## [The problem]
In the article on supply and demand below, retype the passage between "SCIENCE:SUPPLY AND DEMAND" and "at third level.", inclusive.

SCIENCE:SUPPLY AND DEMAND is a curious thing. It drives the free market economy but also manages to interfere in the minute personal details of our lives. It plays around – usually for the worse – with the price of petrol or of broccoli, but also makes the value of gold, pork bellies and concentrated orange juice rise and fall like the drone of a Scotsman's bagpipes.
Students completing the Leaving Certificate this June will soon learn all about the nasty side of supply and demand. Points for many subjects are expected to rise across the board given the free-market pressures of an extra 4,500 doing the leaving and expected to seek places at third level.
The job market also dances to the vagaries of supply and demand. We faced a shortage of occupational therapists a few years back. Yet when many rushed to take OT degrees in response, the market contracted and the degree holders had to take their skills abroad. The same thing has happened repeatedly on the computer jobs market.
We may be in for a similar rough ride on the science side. We are in the midst of doubling our third-level PhD output in order to have highly capable scientists to feed into hoped-for foreign direct investment by multinational high-tech industries. But what if they don’t show up? What if they go to Singapore or South Korea instead?
We saw the hateful impact of supply and demand on the science jobs front in the 1980s when often nearly all students in graduating classes in the sciences were forced to emigrate. They decamped to the US, UK and Australia in order to use their highly valuable skills, got used to nice weather, nice pay and secure employment and decided to stay away for good.
Unfortunately, the supply/demand balance beam doesn’t register “fairness”, it only points to which of the two is in the ascendant.
People with Masters and PhDs in the sciences, engineering and maths are extremely valuable to the State as the Government pursues its current “smart economy” agenda. It is difficult to find fault with that agenda, the goal being to push our economy higher up the value chain. Success has the potential to produce more highly technical, high-value jobs for our people, creating wealth and demand for services that deliver more jobs. Just like in the Celtic Tiger days.
But what if we can’t absorb – even on a temporary basis – the higher throughput of postgraduates? And have we reached that situation right now, even as we build our knowledge economy?
I have no statistics to hand that show this is so, but there are those phone calls. One or two a month. Sometimes parents, sometimes postgraduates, wondering why they bothered to get a science degree because there are no jobs about and immigration is the only recourse.

## [Source material]

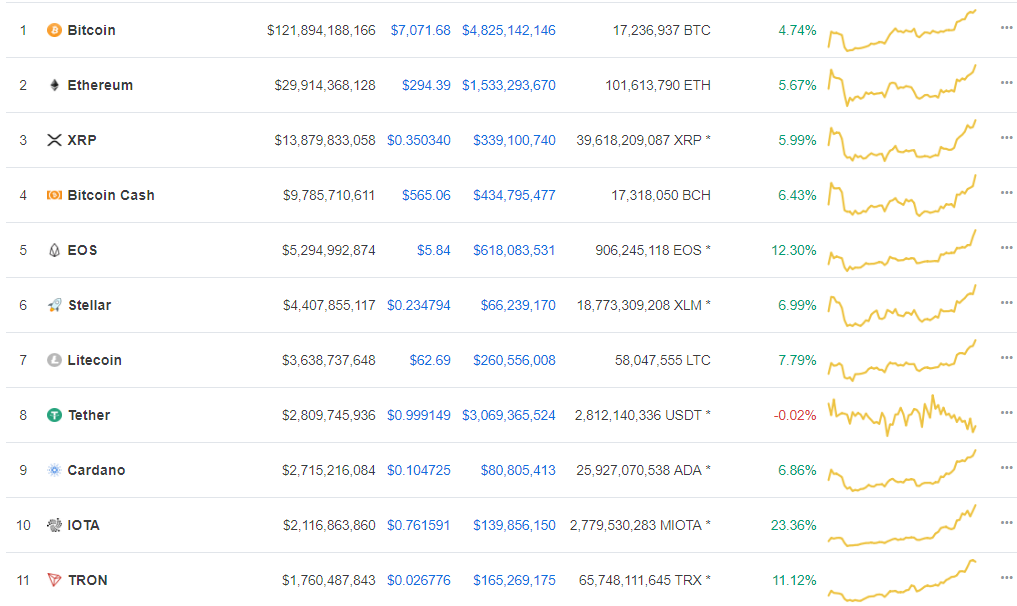
Task: Click the Bitcoin Cash logo icon
Action: click(x=54, y=195)
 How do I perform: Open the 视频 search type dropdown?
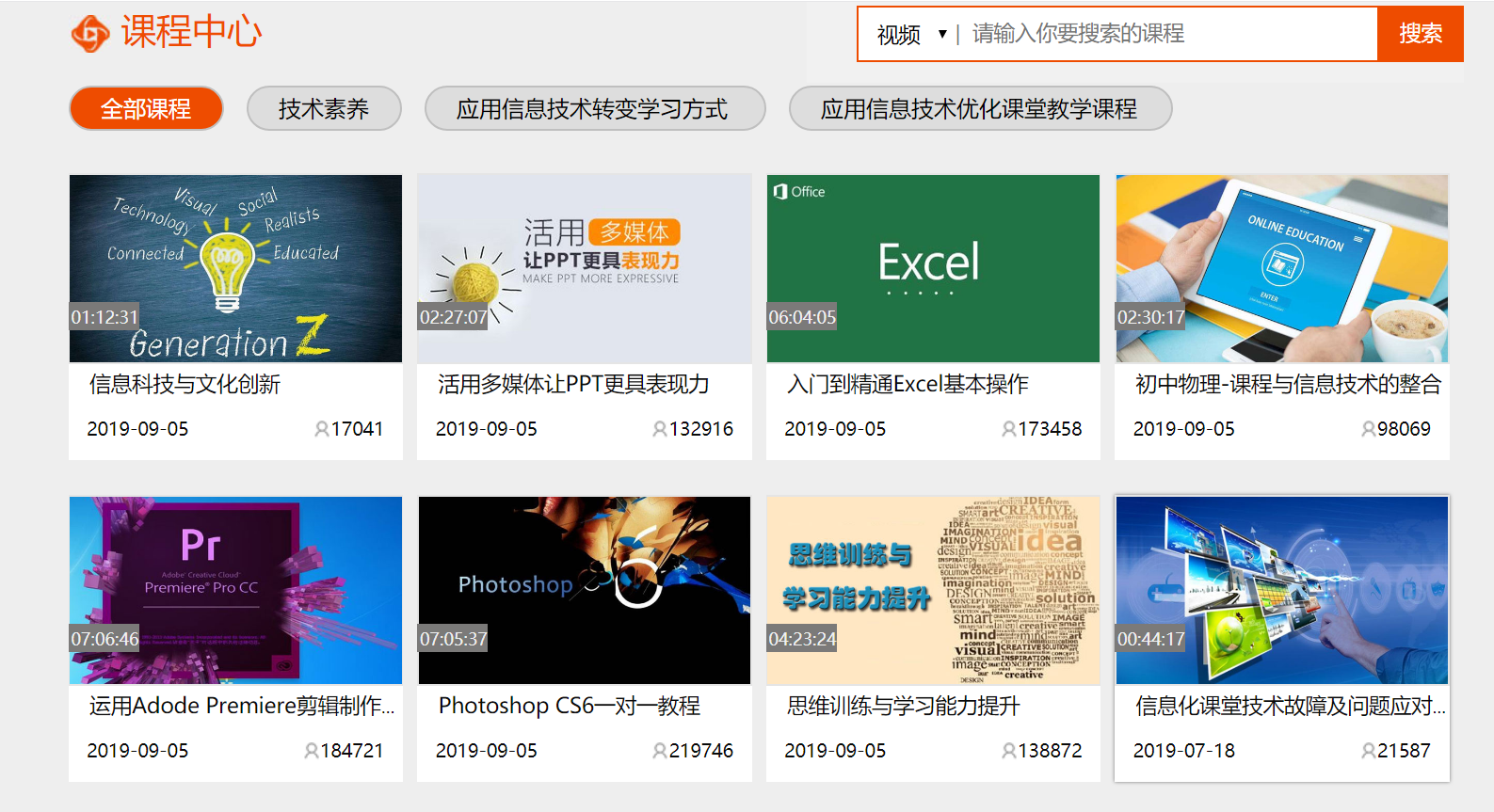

## [Completed task]
SCIENCE:SUPPLY AND DEMAND is a curious thing. It drives the free market economy but also manages to interfere in the minute personal details of our lives. It plays around – usually for the worse – with the price of petrol or of broccoli, but also makes the value of gold, pork bellies and concentrated orange juice rise and fall like the drone of a Scotsman's bagpipes.
Students completing the Leaving Certificate this June will soon learn all about the nasty side of supply and demand. Points for many subjects are expected to rise across the board given the free-market pressures of an extra 4,500 doing the leaving and expected to seek places at third level.